**WHAT THE TASK REQUIRES:** Using the listing below, work out how many lines carry the word "will", and state nothing but that number.

· · · · ·

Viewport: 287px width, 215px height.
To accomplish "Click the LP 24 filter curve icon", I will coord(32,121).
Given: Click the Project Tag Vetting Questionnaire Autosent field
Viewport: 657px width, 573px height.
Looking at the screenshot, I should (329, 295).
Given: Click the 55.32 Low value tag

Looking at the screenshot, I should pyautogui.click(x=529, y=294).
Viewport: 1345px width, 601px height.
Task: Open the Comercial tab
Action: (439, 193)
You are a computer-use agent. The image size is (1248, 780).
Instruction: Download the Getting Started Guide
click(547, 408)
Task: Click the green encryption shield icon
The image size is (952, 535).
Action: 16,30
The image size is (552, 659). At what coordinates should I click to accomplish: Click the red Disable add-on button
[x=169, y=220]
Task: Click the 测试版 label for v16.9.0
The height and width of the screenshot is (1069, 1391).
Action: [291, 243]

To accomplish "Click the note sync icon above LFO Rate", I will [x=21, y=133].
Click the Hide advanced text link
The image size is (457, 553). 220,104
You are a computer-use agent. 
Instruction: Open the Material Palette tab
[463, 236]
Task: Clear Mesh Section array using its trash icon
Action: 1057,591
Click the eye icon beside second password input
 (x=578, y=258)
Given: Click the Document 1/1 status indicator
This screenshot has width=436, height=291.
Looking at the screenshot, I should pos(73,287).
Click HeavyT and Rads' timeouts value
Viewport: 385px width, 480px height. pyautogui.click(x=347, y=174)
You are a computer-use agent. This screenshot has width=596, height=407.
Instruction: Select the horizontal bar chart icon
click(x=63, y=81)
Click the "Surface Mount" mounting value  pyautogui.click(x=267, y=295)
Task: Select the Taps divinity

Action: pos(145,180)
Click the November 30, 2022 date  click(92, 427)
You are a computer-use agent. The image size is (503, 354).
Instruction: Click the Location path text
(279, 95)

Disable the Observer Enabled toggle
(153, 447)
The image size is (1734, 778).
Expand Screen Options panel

· · · · ·

**TASK SOLUTION:** 2